Before I moved to New Zealand, I had no idea that Auckland sits on an active hot spot of magma that’s only about 100 km underneath the city.

Apparently:

The type of volcanic activity which has created the Auckland volcanic field is referred to as monogenetic which means that each time there has been an eruption it has occurred at a new location and that each eruption is the result of a single batch of magma which rises from its source in the mantle about 100km beneath the city.

The monogenetic nature of Auckland’s volcanoes has particular implications for volcanic hazards because in the event of an eruption, rather than one of the existing volcanoes becoming active, a new volcano will form. Because of this situation, a hazard map based on any one location cannot be drawn and the entire field has to be considered as under a threat of a future volcanic eruption.

Although it is at least 600 years since the last eruption in the Auckland volcanic field, there is every reason to expect eruptions in the future.

These eruptions are likely to be on a small scale compared with some recent overseas eruptions, but because the city of Auckland is built on and around potential eruption sites their effects are likely to be serious.

EXCELLENT. I CAN’T WAIT.

The volcanoes in Auckland are everywhere. For instance, there’s Mount Eden. Or Mangere mountain. Or Rangitoto, which I can see every day when I go for my walk, from the top of my street.

As if that’s not bad enough, my hairdresser – a volcano nut, who I saw yesterday – tells me that there have been quite a few earthquakes in the Hauraki Gulf over the past couple of months, which is of course indicative of potential volcanic activity. He says that he’s sure that we’ll see a new volcano forming off Auckland’s coast at some point during the next year or two. He says that if that happens, while everyone is being evacuated, he will be in his car, driving toward the volcano. He is SUCH a boy.

If that happens, I will be in my car as well, but I’ll be bawling my eyes out and driving as fast as I can to the airport, on my way back to a CIVILISED country (i.e., AUSTRALIA), where we don’t have to watch out for random LAVA FLOWS, for God’s sake.
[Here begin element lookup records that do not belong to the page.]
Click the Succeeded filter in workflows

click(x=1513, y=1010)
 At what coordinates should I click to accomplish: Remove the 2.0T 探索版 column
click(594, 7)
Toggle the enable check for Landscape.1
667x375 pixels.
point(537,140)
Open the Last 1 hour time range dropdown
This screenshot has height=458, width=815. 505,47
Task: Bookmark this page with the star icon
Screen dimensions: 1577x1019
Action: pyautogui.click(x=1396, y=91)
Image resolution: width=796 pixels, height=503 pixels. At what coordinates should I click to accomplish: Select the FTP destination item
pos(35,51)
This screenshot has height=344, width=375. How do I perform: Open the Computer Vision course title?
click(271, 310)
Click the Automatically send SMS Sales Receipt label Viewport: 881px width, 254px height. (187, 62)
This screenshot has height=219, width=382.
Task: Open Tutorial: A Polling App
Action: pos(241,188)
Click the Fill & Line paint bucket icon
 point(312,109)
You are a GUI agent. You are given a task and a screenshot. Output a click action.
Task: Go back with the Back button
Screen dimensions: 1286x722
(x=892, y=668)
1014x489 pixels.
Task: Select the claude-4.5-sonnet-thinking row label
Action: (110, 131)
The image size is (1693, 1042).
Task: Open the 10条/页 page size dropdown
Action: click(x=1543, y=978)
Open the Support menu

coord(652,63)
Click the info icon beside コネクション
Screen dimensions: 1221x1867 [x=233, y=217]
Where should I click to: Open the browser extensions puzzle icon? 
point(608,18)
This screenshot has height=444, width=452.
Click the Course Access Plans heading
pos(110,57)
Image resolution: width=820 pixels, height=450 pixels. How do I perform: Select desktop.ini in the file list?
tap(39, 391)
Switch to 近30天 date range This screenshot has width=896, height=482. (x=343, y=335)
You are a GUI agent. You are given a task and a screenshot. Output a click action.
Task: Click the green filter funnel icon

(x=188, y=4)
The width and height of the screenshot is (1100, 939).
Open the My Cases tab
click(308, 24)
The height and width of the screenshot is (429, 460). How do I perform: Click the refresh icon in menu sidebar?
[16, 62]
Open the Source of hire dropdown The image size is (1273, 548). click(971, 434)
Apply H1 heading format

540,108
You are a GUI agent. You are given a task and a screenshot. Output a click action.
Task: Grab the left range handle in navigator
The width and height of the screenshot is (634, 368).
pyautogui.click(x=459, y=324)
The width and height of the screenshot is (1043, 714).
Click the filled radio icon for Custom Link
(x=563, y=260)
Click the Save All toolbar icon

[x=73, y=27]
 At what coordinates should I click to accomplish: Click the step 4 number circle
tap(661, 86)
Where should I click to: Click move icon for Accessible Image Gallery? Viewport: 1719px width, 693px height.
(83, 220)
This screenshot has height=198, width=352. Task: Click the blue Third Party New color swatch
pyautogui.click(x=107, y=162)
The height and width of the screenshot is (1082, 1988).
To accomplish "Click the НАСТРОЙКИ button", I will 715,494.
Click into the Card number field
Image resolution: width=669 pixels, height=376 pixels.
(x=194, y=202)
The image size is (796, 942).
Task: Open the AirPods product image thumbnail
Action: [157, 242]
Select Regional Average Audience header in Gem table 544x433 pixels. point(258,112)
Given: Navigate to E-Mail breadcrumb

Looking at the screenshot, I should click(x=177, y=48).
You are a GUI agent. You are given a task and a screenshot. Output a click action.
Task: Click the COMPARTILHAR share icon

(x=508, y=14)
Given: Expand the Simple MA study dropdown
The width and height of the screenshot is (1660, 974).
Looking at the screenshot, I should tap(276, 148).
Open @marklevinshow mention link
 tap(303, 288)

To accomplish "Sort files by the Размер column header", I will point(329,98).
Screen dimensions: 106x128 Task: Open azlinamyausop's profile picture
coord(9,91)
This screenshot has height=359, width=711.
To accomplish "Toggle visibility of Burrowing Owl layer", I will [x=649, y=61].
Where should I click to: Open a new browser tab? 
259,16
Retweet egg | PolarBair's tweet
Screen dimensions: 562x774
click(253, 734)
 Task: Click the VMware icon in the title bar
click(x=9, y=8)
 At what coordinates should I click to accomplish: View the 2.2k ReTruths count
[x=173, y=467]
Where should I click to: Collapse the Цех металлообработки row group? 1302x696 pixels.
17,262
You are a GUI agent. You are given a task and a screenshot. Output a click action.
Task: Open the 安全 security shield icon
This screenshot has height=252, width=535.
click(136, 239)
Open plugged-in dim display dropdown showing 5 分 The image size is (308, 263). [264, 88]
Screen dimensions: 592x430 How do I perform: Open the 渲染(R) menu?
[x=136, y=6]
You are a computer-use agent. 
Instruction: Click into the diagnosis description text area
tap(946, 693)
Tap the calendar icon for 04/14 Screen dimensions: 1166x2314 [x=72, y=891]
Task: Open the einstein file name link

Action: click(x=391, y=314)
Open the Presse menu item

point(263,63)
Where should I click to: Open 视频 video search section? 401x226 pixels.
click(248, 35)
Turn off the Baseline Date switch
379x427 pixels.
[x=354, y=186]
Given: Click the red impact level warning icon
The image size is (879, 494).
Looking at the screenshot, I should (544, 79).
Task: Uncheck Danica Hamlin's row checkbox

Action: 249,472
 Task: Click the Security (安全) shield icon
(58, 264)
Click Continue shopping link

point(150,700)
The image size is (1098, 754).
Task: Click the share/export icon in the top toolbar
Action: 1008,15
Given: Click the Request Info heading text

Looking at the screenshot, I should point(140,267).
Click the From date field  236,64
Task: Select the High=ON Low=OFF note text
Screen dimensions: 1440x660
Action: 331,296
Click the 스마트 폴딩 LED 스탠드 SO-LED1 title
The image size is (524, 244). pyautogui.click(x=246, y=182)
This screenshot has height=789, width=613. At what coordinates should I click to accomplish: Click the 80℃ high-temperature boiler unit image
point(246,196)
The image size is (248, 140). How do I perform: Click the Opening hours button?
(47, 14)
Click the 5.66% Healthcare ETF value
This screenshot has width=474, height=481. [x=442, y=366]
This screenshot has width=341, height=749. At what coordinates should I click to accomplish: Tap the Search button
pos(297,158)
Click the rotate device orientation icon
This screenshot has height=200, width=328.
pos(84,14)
Which brings me, in a roundabout way, to the apocalypse. There’s been a rash of apocalyptic or post-apocalyptic movies and books around lately, from 2012 to The Road. It doesn’t actually surprise me, given that you only have to turn on the TV to see that the world’s pretty much going to hell in a handbasket, and I don’t think it’s a coincidence that the number of stories concerned with the end of the world as we know it is increasing as the number of reports of how we’re running our planet into the ground increase. It’s the ultimate what-if, in a way – if the world as we knew it was changed irrevocably, through whatever means, how would we survive? Presuming we weren’t wiped out completely, of course, and even then something would likely evolve to replace us. Or would we escape, build space arks or something and carry ourselves away, missing the destruction completely? It’s an interesting question, and I’m looking forward to seeing what people come up with to answer it.